EXERCISES TO COMPLETE:
1. From the text on Johnson's resignation, set down the passage that opens with the words "And he can still" and closes with the words "of the state.", copied word for word.
2. Decide whether each statement agrees with the text on Johnson's resignation, answering yes or no and quoting the words from the text that settle it: (a) Johnson has promised his new cabinet not to make any major changes of direction. (b) Jens Zimmermann is Germany's Foreign Minister. (c) Michael Martin says UK relations with the Republic of Ireland have improved.

** Opening SOURCE DOCUMENT block **

Theoretically, until Boris Johnson addresses the Queen and formally resigns as Prime Minister, he still has the same responsibilities and rights as before he resigned.

In reality, however, he is not entitled to make any radical new policy decisions and has promised his new cabinet not to make any "major changes of direction".

And he can still represent the UK abroad. But will there be countries who want to do business with him when he has no real powers? He has been disliked before, to put it mildly, but had to be tolerated as leader of the state.

Few in Europe believed his words. Jens Zimmermann, chairman of the German-British parliamentary group of the Bundestag, says that "whenever we managed to find some common ground, we always felt that Johnson was ready to sacrifice the bilateral relationship for domestic gain at any moment".

It is after Johnson's involvement in the Brexit negotiations that even staunch UK allies such as Denmark and the Netherlands are showing clear signs of impatience. Particularly on a post-Brexit deal for Northern Ireland. The UK's relations with the neighbouring Republic of Ireland have also deteriorated. According to Irish Prime Minister Taoiseach Michael Martin, they have become "strained and complicated".  He said Johnson's departure could be an opportunity for a "reset".

The Johnson government's bill currently making its way through the UK parliament aimed at unilaterally rewriting the post-Brexit international treaty on Northern Ireland has angered even the most phlegmatic EU politicians. "London is unilaterally violating agreements... and does so for its own foreseeable motives. We in the EU cannot accept this," German Foreign Minister Annalena Berbock said.

** Closing SOURCE DOCUMENT block **
** Opening SUPPLIED DATA block **

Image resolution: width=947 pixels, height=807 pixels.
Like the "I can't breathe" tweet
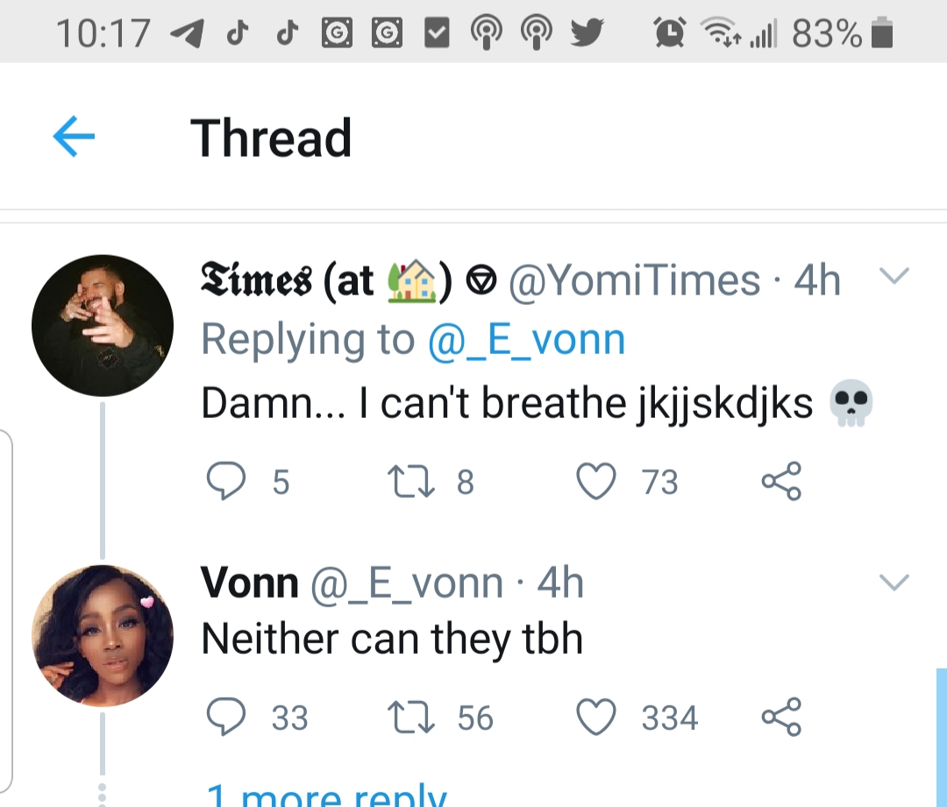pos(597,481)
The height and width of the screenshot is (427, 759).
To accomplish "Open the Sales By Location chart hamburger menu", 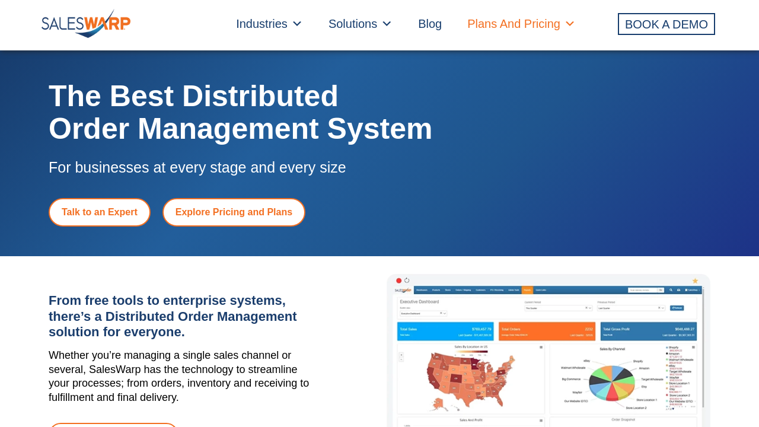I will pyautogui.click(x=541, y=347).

** Closing SUPPLIED DATA block **
** Opening SUPPLIED DATA block **

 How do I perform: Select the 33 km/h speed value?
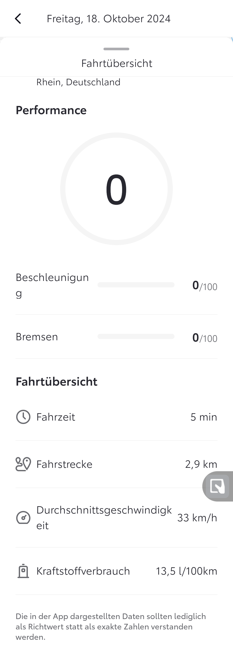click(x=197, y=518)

** Closing SUPPLIED DATA block **
** Opening SUPPLIED DATA block **

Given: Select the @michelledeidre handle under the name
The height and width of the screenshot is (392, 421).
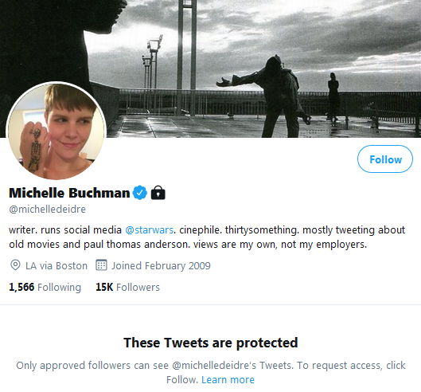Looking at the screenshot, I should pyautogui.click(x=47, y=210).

** Closing SUPPLIED DATA block **

LIST OF ANSWERS:
1.
And he can still represent the UK abroad. But will there be countries who want to do business with him when he has no real powers? He has been disliked before, to put it mildly, but had to be tolerated as leader of the state.

2.
(a) Yes: "has promised his new cabinet not to make any "major changes of direction""
(b) No: "Jens Zimmermann, chairman of the German-British parliamentary group of the Bundestag"
(c) No: "they have become "strained and complicated""